4) Introduction to Computer Architectures#
Last time:
Introduction to Linux File System and commands
Today:
1. Architectures#
A von Neumann Architecture:#
The original document by von Neumann in 1945 describes a design architecture for an electronic digital computer with these components:
A processing unit with both an arithmetic logic unit and processor registers
A control unit that includes an instruction register and a program counter
Memory that stores data and instructions
External mass storage
Input and output mechanisms
The term von Neumann architecture has evolved to refer to any stored-program computer in which an instruction fetch and a data operation cannot occur at the same time (since they share a common bus). This is referred to as the von Neumann bottleneck, which often limits the performance of the corresponding system.
A stored-program computer uses the same underlying mechanism to encode both program instructions and data as opposed to designs which use a mechanism such as discrete plugboard wiring or fixed control circuitry for instruction implementation.
The vast majority of modern computers use the same hardware mechanism to encode and store both data and program instructions, but have caches between the CPU and memory, and, for the caches closest to the CPU, have separate caches for instructions and data, so that most instruction and data fetches use separate buses (split-cache architecture).

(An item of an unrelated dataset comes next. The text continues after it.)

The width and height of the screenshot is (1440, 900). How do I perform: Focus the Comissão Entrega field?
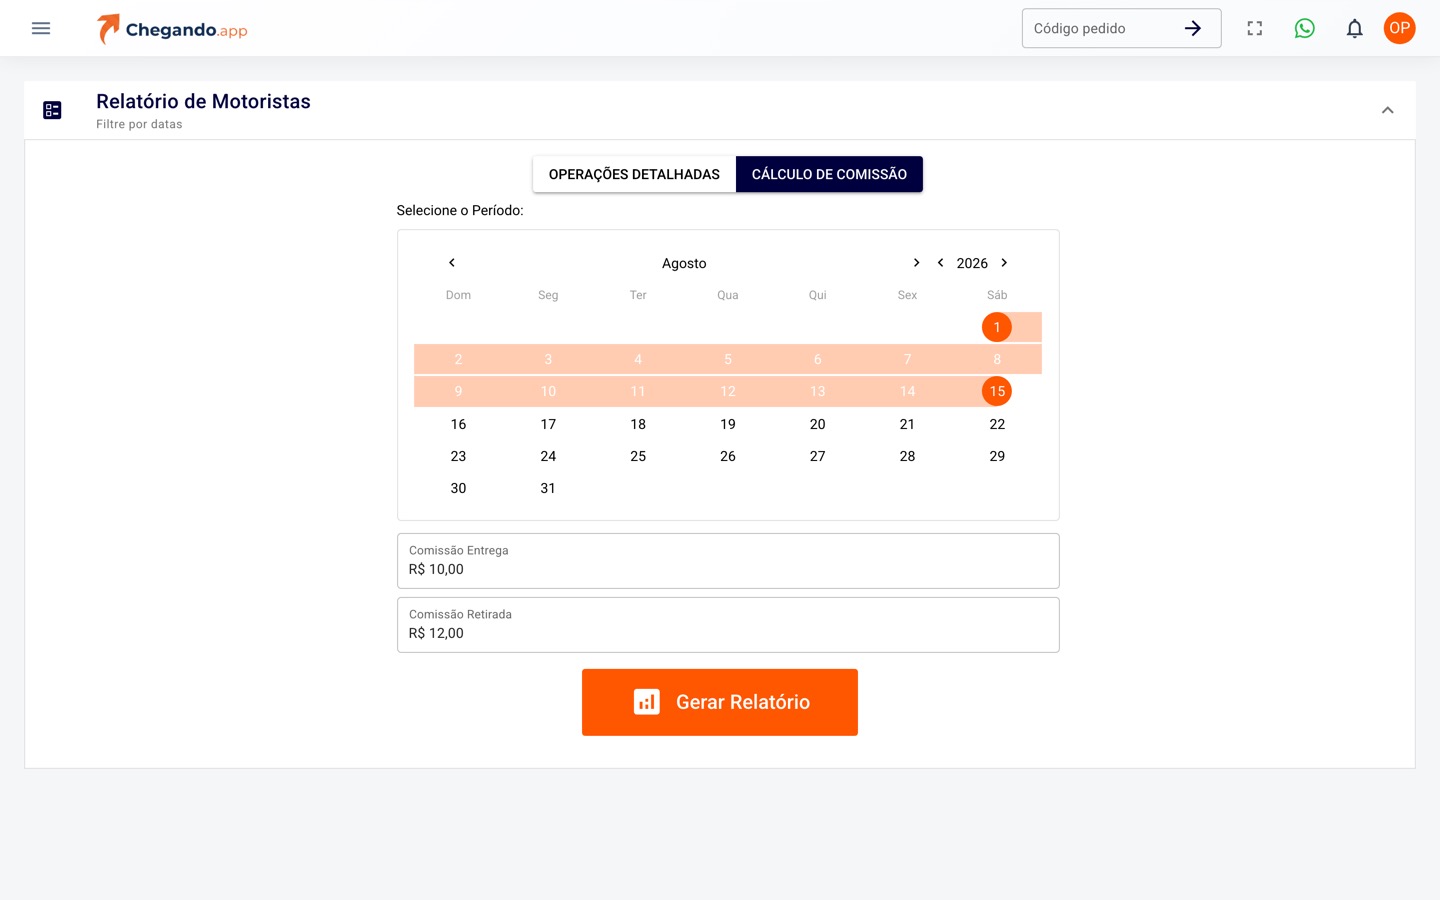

A contemporary architecture:#
My laptop:#
We can get this kind of information for our machine using hwloc, which provides a library as well as the command-line tool lstopo
.
lstopo --output-format svg > lstopo-my_laptop_architecture.svg
A double-socket compute node with two GPUs:#
2x Xeon Ivy-Bridge-EP E5-2680v2 + 2x NVIDIA GPUs (from 2013, with hwloc v1.11).

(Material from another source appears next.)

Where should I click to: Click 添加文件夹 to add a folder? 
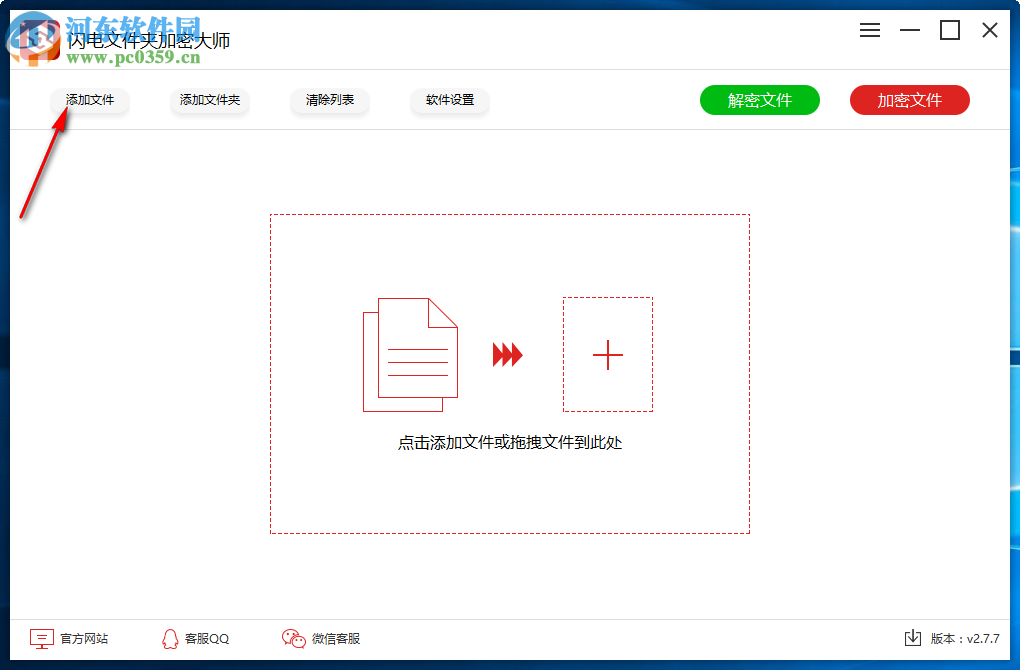[209, 100]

GPUs are reported as CUDA devices and X11 display :1.0: (from the hwloc gallery)
Block diagrams:#
A block diagram from a vendor can include additional information about how cores are physically connected.
Ring bus (Xeon E5-2600 family):#
Mesh bus (Xeon Scalable family):#
Multi-socket configurations:#
A 4-socket ring configuration:
Multiple nodes go into racks or cabinets#
Terminology:#
Core (virtual and physical): has a single program counter (logically sequential processing of instructions)
Memory channel: e.g., DDR4-2400: transfers 64 bits (8 bytes) at a rate of 2400 MHz = 15.36 GB/s
Socket or CPU: contains multiple cores in a single piece* of silicon
Non-Uniform Memory Access (NUMA): different channels may be different distances from a core
Compute node: one or more sockets, plus memory, network card, etc.
2. Memory#
2.1 Cache#
Caches are low-capacity, high-speed memories that are commonly integrated on the CPU die. The need for caches can be easily understood by realizing that data transfer rates to main memory are painfully slow compared to the CPU’s arithmetic performance.
While peak performance soars at several GFlops/sec per core, memory bandwidth, i.e., the rate at which data can be transferred from memory to the CPU, is still stuck at a couple of GBytes/sec, which is entirely insufficient to feed all arithmetic units and keep them busy continuously.
This tells us that Moore’s Law, which for more than thirty years reassured scientists that no matter which technology was implemented to build computer chips, their “complexity” or general “capability” doubled about every 24 months, is not only not valid anymore, but even if it was, it would not be useful in increasing performance on modern complex architectures.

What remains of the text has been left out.